You can override this behavior in the constructor by supplying the header name (case insensitive) and scheme (case sensitive). If there is no scheme, you can use a null or empty string value instead.

new Nimbly\Proof\Middleware\ValidateJwtMiddleware(
    proof: $proof,
    header: "X-Custom-Header",
    scheme: null
);

Decorating ServerRequestInterface instance

A common practice is to decorate your requests with additional attributes to add more context for your request handlers, such as a User entity that contains the user making the request. With the use of the Nimbly\Proof\Middleware\ValidateJwtMiddleware and your own middleware, this becomes a fairly trivial task.

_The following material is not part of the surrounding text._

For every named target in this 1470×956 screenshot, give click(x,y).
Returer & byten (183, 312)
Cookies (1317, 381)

class AuthorizeUserMiddleware implements MiddlewareInterface
{
    public function process(ServerRequestInterface $request, RequestHandlerInterface $handler): ResponseInterface
    {
        $token = $request->getAttribute(Nimbly\Proof\Token::class);

        if( empty($token) || $token->hasClaim("sub") === false ){
            throw new UnauthorizedHttpException("Bearer", "Please login to continue.");
        }

        $user = App\Models\User::find($token->getClaim("sub"));

        if( empty($user) ){
            throw new UnauthorizedHttpException("Bearer", "Please login to continue.");
        }

        $request = $request->withAttribute(App\Models\User::class, $user);

        return $handler->handle($request);
    }
}

In this example, each request that requires a user account has had that User instance attached to the ServerRequestInteface instance.